__THE PROBLEM__: Return, word for word, the records from the line containing "The image size is (1080, 1359)." through the end of the records, including both of those ends.
[[ INFORMATION PROVIDED open ]]
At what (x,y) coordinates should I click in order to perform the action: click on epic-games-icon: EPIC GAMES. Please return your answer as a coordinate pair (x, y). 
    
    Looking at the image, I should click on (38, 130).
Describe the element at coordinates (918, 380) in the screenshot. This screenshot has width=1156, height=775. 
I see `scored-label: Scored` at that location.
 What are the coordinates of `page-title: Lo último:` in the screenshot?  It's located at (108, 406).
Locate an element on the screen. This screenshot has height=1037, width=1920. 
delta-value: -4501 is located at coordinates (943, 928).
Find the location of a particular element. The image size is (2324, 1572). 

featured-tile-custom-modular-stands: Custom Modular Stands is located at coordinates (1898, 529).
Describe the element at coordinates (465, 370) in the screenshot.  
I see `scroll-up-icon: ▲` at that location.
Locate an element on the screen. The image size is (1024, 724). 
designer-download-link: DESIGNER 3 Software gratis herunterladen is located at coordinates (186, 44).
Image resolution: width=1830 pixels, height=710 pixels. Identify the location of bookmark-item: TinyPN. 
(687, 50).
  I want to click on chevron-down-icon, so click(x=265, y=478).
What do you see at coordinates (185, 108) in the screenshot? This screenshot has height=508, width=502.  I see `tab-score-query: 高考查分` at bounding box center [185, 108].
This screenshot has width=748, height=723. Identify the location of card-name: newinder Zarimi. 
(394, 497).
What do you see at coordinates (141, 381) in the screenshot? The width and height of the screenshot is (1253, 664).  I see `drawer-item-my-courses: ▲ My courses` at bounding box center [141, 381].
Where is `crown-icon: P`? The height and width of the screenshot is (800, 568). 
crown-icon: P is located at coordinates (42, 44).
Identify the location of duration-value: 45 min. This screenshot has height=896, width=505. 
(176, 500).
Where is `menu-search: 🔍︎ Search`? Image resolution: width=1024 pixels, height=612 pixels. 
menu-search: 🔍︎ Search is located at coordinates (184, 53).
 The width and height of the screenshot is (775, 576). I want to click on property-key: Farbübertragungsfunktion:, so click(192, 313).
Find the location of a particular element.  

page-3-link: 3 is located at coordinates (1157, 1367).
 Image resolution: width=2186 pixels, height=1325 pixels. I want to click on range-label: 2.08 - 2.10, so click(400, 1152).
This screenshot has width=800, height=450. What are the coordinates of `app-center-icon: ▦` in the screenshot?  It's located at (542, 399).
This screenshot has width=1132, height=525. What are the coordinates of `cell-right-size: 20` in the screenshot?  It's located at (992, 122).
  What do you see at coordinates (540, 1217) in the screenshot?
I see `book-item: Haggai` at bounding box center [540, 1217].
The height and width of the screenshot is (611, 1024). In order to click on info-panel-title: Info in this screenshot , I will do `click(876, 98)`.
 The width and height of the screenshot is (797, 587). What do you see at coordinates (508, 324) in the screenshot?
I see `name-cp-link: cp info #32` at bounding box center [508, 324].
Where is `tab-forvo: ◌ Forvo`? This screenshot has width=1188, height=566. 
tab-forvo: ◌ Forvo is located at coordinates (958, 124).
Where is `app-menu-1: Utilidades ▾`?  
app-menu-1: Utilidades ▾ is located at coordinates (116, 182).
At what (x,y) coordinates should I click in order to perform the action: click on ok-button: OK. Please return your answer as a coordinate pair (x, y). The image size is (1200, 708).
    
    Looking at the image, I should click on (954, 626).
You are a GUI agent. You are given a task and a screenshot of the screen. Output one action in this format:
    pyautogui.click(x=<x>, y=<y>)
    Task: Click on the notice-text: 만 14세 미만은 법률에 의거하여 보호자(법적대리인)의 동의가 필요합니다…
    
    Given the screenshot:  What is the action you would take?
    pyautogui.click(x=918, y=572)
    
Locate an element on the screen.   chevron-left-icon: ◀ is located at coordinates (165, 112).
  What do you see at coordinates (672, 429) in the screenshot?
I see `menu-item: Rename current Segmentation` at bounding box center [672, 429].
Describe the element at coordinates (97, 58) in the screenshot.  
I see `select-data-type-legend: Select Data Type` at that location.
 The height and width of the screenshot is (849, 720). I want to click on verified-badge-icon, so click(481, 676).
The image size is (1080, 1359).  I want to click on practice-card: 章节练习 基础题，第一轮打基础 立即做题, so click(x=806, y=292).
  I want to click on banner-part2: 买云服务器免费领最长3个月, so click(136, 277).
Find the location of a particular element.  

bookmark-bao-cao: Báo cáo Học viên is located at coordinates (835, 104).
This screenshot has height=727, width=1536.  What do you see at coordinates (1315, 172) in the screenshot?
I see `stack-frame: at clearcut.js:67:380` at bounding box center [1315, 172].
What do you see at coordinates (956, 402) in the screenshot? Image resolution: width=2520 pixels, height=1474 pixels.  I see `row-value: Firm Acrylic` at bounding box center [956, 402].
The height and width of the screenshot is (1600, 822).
[[ INFORMATION PROVIDED closed ]]
__EXERCISE ANSWER__:
The image size is (1080, 1359).  I want to click on practice-card: 章节练习 基础题，第一轮打基础 立即做题, so click(x=806, y=292).
  I want to click on banner-part2: 买云服务器免费领最长3个月, so click(136, 277).
Find the location of a particular element.  

bookmark-bao-cao: Báo cáo Học viên is located at coordinates (835, 104).
This screenshot has height=727, width=1536.  What do you see at coordinates (1315, 172) in the screenshot?
I see `stack-frame: at clearcut.js:67:380` at bounding box center [1315, 172].
What do you see at coordinates (956, 402) in the screenshot? Image resolution: width=2520 pixels, height=1474 pixels.  I see `row-value: Firm Acrylic` at bounding box center [956, 402].
The height and width of the screenshot is (1600, 822).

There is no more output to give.